** Opening RECORDS SUPPLIED block **
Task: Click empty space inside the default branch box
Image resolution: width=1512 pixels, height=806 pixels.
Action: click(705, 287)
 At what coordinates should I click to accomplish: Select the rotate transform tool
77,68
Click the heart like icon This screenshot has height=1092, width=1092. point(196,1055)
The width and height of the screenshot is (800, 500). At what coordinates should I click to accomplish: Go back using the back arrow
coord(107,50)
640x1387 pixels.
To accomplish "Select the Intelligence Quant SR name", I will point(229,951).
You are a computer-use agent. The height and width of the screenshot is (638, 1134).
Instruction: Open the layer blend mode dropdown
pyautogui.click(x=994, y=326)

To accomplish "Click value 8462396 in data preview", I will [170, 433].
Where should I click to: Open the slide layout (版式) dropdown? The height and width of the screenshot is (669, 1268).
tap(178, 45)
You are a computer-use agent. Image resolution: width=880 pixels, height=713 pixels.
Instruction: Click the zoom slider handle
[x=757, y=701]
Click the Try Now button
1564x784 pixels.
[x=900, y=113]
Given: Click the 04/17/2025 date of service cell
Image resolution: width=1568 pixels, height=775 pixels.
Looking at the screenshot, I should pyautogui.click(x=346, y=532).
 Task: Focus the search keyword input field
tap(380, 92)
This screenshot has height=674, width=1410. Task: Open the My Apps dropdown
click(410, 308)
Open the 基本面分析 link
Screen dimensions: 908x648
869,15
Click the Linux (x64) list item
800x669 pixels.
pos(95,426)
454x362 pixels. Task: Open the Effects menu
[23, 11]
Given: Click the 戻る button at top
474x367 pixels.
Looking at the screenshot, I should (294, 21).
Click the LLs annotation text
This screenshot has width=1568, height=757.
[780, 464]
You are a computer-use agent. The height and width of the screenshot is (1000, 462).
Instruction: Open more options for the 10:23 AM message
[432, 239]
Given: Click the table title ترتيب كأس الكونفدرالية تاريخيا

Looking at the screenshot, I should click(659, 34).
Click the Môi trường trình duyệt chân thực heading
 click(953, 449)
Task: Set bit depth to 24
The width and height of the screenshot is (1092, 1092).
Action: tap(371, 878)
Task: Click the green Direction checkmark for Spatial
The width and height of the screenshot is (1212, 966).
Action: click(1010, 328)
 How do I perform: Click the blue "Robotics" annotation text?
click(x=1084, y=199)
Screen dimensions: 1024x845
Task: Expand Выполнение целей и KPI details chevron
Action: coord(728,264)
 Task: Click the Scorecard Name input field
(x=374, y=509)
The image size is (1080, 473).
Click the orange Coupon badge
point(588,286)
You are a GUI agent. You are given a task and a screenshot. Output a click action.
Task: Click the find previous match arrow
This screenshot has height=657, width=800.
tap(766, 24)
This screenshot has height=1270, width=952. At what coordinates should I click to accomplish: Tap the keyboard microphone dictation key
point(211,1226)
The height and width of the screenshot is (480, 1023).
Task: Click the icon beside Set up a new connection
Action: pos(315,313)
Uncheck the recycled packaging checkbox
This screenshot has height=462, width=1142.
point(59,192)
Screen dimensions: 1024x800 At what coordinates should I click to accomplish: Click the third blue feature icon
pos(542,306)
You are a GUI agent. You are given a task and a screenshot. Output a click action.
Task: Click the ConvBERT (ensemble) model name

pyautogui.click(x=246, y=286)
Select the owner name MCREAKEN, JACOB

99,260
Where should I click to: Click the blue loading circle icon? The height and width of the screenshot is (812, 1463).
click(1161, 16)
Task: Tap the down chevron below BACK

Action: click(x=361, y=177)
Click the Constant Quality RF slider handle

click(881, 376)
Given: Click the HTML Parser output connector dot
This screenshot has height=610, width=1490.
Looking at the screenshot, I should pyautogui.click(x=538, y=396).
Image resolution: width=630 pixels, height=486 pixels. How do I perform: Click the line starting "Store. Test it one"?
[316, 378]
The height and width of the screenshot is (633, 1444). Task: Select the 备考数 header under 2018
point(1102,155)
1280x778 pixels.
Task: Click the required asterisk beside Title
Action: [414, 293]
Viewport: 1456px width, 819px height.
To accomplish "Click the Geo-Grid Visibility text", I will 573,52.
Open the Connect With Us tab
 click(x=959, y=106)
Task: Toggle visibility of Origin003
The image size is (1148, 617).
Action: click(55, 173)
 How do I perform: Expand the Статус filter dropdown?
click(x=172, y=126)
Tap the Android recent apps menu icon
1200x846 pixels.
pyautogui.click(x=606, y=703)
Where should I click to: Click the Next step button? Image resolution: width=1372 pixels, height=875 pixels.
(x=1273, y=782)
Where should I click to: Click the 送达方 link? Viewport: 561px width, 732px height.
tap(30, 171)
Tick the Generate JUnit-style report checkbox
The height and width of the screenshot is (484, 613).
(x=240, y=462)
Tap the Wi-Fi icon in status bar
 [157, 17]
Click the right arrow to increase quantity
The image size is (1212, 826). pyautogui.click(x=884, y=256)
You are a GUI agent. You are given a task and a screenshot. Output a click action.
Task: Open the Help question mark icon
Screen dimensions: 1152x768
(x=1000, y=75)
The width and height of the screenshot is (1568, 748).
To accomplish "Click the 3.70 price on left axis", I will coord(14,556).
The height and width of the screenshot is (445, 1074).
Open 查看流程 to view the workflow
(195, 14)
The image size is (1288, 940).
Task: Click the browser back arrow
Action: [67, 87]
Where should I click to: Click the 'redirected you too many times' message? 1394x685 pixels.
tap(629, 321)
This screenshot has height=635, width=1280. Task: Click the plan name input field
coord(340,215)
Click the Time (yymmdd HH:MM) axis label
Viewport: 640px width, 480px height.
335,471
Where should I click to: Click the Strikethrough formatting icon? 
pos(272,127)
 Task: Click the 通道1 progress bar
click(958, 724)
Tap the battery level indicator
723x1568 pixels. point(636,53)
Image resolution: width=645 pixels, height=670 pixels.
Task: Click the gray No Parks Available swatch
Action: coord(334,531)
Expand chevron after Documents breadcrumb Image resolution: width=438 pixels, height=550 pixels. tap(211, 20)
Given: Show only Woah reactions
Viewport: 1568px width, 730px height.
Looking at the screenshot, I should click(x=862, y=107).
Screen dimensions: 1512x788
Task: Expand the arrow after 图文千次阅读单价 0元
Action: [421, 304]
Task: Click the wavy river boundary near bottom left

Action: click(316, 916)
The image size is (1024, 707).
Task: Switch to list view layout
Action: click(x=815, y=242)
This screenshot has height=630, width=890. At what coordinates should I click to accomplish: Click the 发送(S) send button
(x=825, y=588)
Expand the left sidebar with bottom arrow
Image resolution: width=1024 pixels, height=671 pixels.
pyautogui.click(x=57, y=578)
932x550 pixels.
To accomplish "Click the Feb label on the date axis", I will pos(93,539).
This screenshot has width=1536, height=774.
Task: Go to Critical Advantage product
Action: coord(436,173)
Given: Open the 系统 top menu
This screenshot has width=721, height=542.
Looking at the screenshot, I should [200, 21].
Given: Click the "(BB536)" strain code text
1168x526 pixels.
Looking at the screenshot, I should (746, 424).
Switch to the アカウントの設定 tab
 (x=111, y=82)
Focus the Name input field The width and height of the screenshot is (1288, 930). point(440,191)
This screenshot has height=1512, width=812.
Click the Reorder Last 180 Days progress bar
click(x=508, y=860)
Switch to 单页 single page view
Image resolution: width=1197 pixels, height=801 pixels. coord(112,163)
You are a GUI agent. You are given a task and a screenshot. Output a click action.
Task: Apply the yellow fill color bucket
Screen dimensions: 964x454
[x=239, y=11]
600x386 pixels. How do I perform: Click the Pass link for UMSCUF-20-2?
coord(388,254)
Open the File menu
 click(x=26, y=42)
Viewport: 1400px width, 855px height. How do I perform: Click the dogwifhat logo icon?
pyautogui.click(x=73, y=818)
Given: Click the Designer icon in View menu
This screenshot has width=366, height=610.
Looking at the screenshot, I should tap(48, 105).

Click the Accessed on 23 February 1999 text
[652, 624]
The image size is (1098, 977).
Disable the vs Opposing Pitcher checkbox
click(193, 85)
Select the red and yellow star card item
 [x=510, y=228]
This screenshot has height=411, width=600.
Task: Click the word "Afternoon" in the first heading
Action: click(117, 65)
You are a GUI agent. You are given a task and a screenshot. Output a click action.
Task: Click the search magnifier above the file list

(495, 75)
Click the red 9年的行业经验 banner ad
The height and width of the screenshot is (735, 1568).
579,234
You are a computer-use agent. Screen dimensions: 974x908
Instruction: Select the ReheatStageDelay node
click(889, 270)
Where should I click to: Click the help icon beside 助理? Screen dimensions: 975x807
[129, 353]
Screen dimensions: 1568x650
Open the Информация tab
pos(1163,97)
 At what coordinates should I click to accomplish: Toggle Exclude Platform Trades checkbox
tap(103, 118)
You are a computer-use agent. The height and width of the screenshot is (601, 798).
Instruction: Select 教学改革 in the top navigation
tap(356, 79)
** Closing RECORDS SUPPLIED block **
YOUR OBJECTIVE: Once a line of the records is found to contain "computer", copy it out.

EXPECTED ANSWER:
You are a computer-use agent. The height and width of the screenshot is (638, 1134).
You are a computer-use agent. Image resolution: width=880 pixels, height=713 pixels.
You are a computer-use agent. The height and width of the screenshot is (1000, 462).
You are a computer-use agent. Screen dimensions: 974x908
You are a computer-use agent. The height and width of the screenshot is (601, 798).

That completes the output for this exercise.